Untuk mewujudkan output pendidikan yang sesuai dengan tuntutan dan
kebutuhan masyarakat dibutuhkan pendidikan yang bermutu. Apabila kita lihat
mutu pendidikan di negara kita saat ini masih menghadapi beberapa problematika.
Dr. Arief Rahman[1]
mengungkapkan beberapa problem mengenai mutu pendidikan yang saat ini
terjadi,yaitu:
a) pembiasaan atau penyimpanganarah pendidikan dari tujuan pokoknya,
b) malproses dan penyempitan simplikatif lingkup proses pendidikan menjadi sebatas pengajaran,
c) pergeseran fokus pengukuran hasil pembelajaran yang lebih diarahkan pada aspek-aspek intelektual atau derajat kecerdasan nalar.
a) pembiasaan atau penyimpanganarah pendidikan dari tujuan pokoknya,
b) malproses dan penyempitan simplikatif lingkup proses pendidikan menjadi sebatas pengajaran,
c) pergeseran fokus pengukuran hasil pembelajaran yang lebih diarahkan pada aspek-aspek intelektual atau derajat kecerdasan nalar.
Sedangkan menurut Surya, M., 2002 salah satu problematika
pendidikan di Indonesia adalah keterbatasan anggaran dan sarana pendidikan,
sehingga kinerja pendidikan tidak berjalan dengan optimal.

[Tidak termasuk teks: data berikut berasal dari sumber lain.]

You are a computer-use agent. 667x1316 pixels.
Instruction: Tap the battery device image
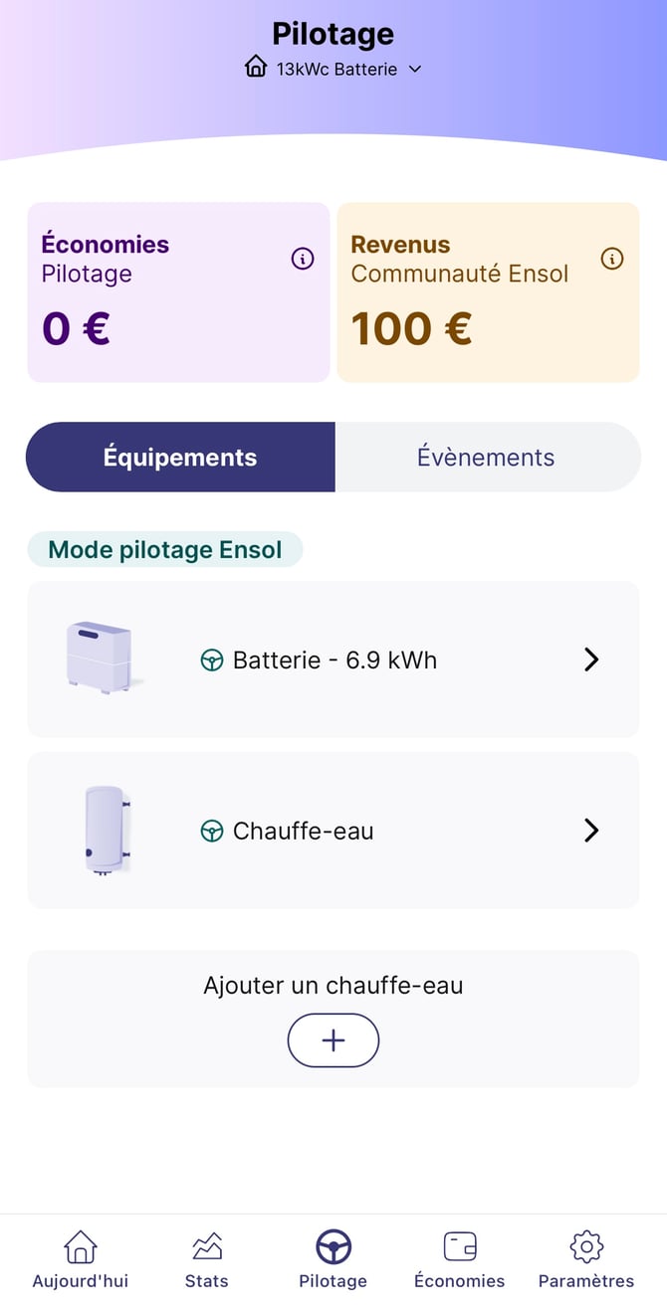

Persoalan tersebut
menjadi lebih komplek jika dikaitkan dengan penumpukan lulusan karena tidak terserap oleh
masyarakat atau dunia kerja karena rendahnya kompetensi mereka. Mutu dan hasil
pendidikan tidak memenuhui harapan dan kebutuhan masyarakat atau mempunyai daya
saing yang rendah.
Indikator yang menunjukkkan rendahnya mutu
hasil pendidikan adalah kepekaan sosial alumni sistem pendidikan terhadap
persoalan masyarakat yang seharusnya menjadi konsen pihak terkait (pendidikan).
Hal ini menggambarkan
secara jelas bahwa kompetensi moral dan kompetensi sosial SDM keluaran sistem
pendidikan sangat tidak compatible dengan tuntutan dunia kerja di dalam
masyarakatnya. Sistem pendidikan tidak menjadikan masyarakat sebagai dasar
prosesualnya dan tidak berakar pada sosial budaya yang ada. Pendidikan berjalan
di luar alam sosial budaya masyarakatnya, sehingga segala yang ditanamkan
(dilatensikan) melalui proses pendidikan merupakan hal-hal yang tidak
bersentuhan dengan persoalan kehidupan nyata yang dihadapi masyarakat tersebut.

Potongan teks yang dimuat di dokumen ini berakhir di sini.